The SSL certificate

Some of you might wonder in which situations an SSL certificate should be used. This tutorial will help you to find an answer whether or not you should upgrade your website or anything else by adding encryption.

The most important parts of a certificate are the public key and the private key.
The following image shows you what is happening when a client tries to establish an encrypted connection to some webserver.

 

ssl

First the client contacts the server and offers available encryption types, the server and the client come to an agreement on which type to use.
The web server sends the public key to the client so the client will be able to encrypt its requests. The webserver got his private key to decrypt all encrypted client requests. With the private key you are able to decrypt all client requests which were encrypted with the public key, that is why you should never hand out your private key to any third party.

To show you the advantage of using encryption, we created an HTML page containing a simple form which can be found on many websites. In the textfields we entered a username and password.

The username we chose: [email protected]

The password we entered: “unencryptedpassword”

To show the difference between encrypted messages and not encrypted messages, we captured some packets using a networking-tool.

Without any encryption we could easily extract the username and password used, we could also see which sites we visit.

pw_unencrypted

With encryption enabled we could not find neither username nor password.
It just shows a packet containing some encrypted data, without the private key we cannot determine which data was actually sent.
pw_encrypted

If you are running a website, an email server or just an FTP server, it is always up to you to offer encryption or not. Offering encryption to your customers is the best way to act professionally.

There are many types of encryption, this post just handles certificates. Usually encryption algorithms have not changed for years, if you are going to optimize your server you will of course have to think about encryption types, etc.

 


The real meaning of those connection warnings:

If you are running a web interface (cPanel, Plesk, Webmin etc.) you probably encountered a warning as follows:

ssl_err_en

“The connection is not private”, usually you should rethink if you really want to proceed. There is the possibility that some server got hijacked and you are redirected to the wrong website. In this case the warning pops up because the certificate is not valid for the domain we entered. On a web interface you will get a similar warning when using a so called “self signed certificate”. Your browser got a list of authorities which it will trust, signed certificates by one of those authorities will not show any warning.

It can be really unwanted if that warning is showing to all of your customers, sometimes this warning is misinterpreted and the website will be left.

There is only one way to remove this warning, you need to get a certificate signed by some official authority.

Some official authorities, such as “Lets Encrypt”, will sign your certificate for free, this is a nice option but not really recommended on a production environment. Usually the domain validated certificate or wildcard  certificate is being used for production environment, those certificates usually are valid for 365 days (1 year).

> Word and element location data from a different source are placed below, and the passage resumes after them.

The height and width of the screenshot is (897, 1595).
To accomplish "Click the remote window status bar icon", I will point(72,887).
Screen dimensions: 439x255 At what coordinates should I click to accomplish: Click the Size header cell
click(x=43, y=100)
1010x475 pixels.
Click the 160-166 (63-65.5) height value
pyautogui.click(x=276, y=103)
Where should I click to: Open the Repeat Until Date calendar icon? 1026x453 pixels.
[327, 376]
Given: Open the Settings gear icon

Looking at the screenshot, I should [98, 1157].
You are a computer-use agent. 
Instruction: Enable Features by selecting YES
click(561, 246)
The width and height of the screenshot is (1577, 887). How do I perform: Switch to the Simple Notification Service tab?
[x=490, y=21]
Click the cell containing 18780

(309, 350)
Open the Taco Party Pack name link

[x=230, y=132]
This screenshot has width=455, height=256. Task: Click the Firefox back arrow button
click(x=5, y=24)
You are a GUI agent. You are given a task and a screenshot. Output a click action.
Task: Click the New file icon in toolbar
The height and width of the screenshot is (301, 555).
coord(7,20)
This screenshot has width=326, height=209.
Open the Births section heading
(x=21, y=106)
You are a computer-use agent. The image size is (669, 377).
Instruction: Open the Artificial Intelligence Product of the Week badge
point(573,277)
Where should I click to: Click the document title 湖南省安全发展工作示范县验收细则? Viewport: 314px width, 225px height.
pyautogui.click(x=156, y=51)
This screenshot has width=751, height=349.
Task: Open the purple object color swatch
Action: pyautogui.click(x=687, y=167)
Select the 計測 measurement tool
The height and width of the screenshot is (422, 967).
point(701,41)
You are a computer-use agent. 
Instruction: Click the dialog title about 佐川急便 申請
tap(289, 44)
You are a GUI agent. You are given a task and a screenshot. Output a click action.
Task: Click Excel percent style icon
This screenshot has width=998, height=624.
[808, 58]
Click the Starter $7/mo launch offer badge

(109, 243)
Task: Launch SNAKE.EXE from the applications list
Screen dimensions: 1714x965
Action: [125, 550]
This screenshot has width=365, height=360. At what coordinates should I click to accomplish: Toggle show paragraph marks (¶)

There are some differences between single domain, multi domain and wildcard certificates. Usually you would want a certificate for “yourdomain.tld” or “www.yourdomain.tld”. A single domain certificate will be valid only for one of those domains, a multi domain certificate alias UCC (Unified Communications Certificate) is valid for all domains included within that certificate. In case you want “www.yourdomain.tld”, “yourdomain.tld” and “subdomain.yourdomain.tld” within a single certificate, a UCC should fit your needs.

There is also some extended validation available, some bigger companies take advantage of this (e.g. PayPal pp_ev). At this point I want to mention that the private key and certificate will always remain the same, there is no encryption change, the certificate will just get signed.

Right after you got your certificate signed by some official authority, everyone will be able to access your encrypted website without any warning.

ssl_ok_en

Important:
Encryption is important, all services (email server, FTP server, web server, etc.) running on your server should offer a way to establish an encrypted connection. There is no need of installing a signed certificate on each service, for most services self-signed certificates are fine.